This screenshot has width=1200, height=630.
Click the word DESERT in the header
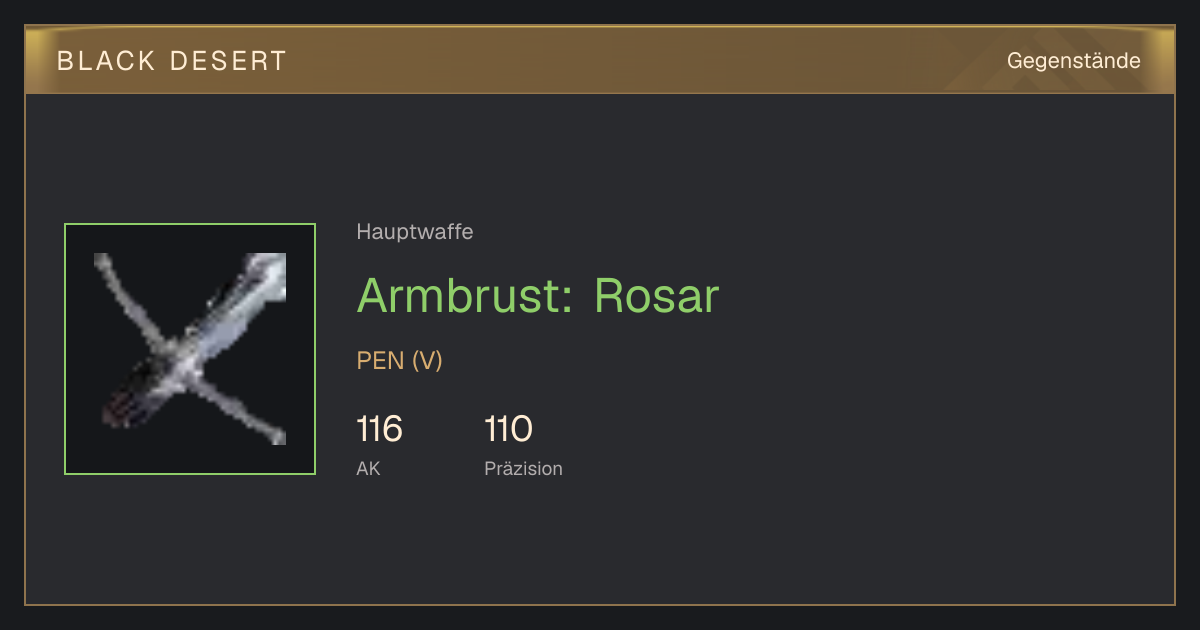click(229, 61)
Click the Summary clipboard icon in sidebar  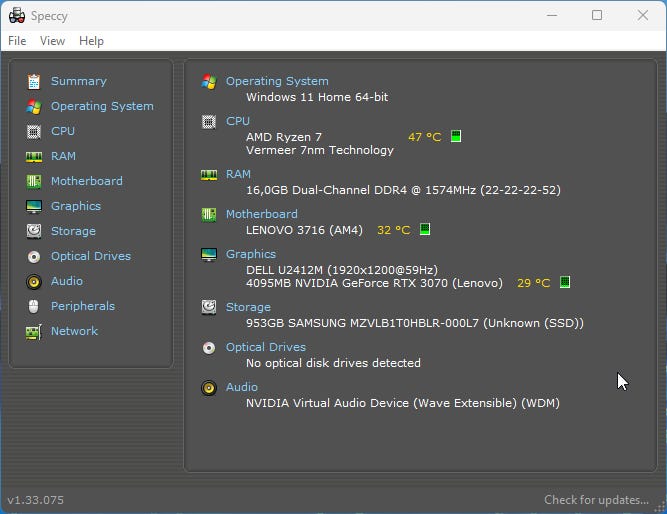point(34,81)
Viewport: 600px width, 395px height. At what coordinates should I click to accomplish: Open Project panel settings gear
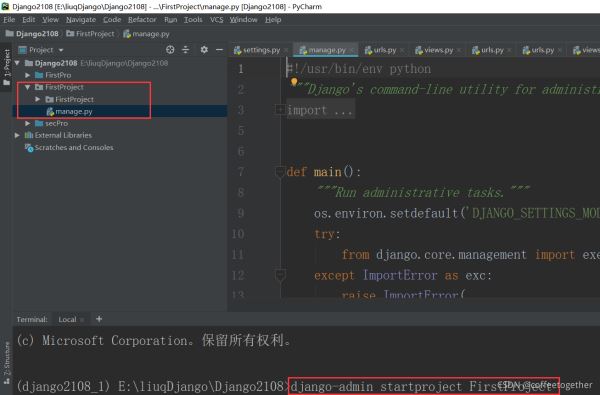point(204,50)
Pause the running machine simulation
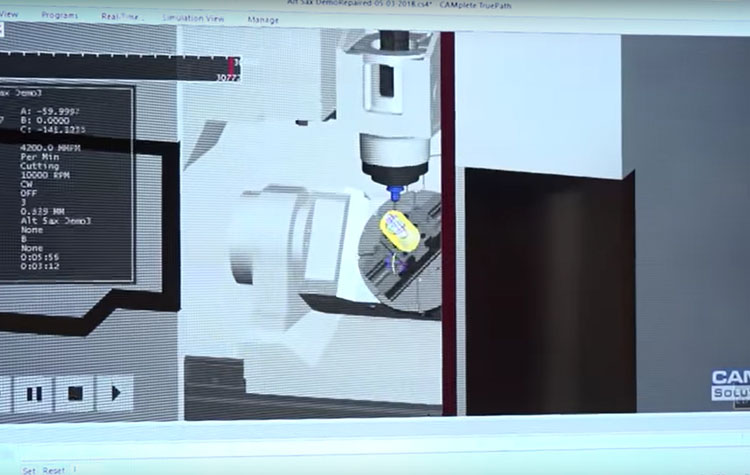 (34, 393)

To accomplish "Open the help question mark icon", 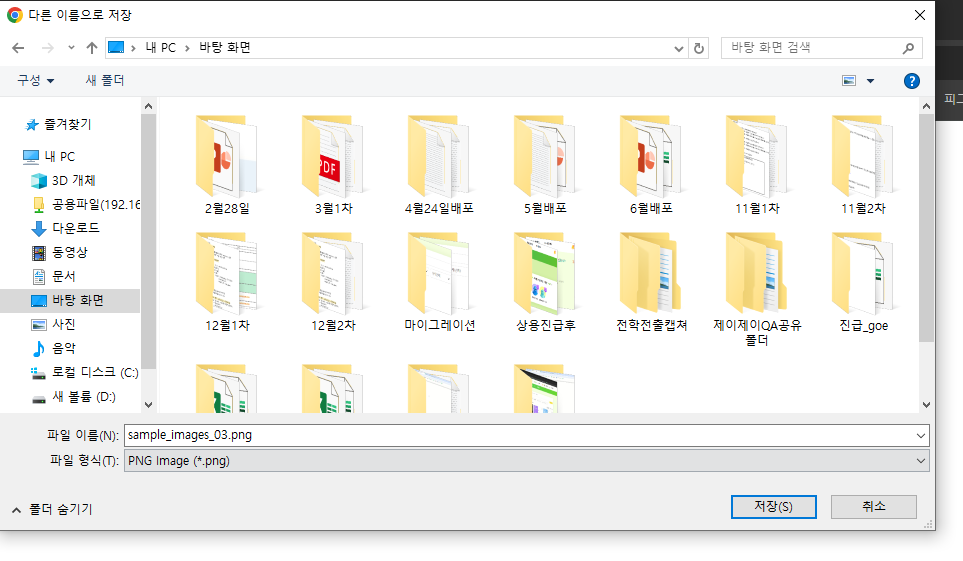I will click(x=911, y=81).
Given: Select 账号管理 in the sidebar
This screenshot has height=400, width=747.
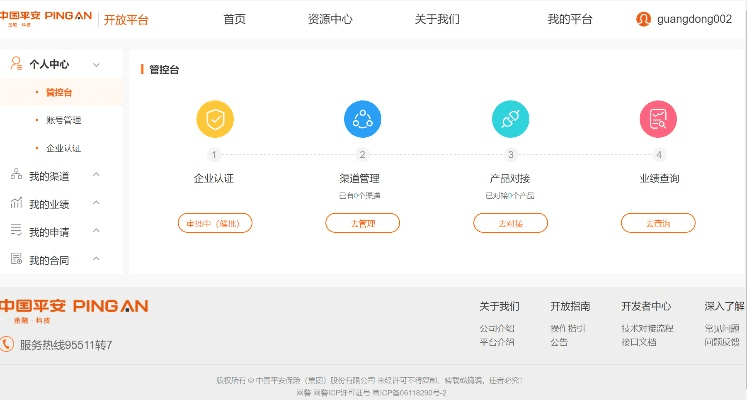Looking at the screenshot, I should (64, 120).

---+---

# PROBLEM DESCRIPTION
The reply needs to repeat exactly the line containing "Given: Select 账号管理 in the sidebar" and each line after it, through the final line of the entries above, and to skip the pictures.

# FINISHED EXERCISE
Given: Select 账号管理 in the sidebar
This screenshot has height=400, width=747.
Looking at the screenshot, I should (64, 120).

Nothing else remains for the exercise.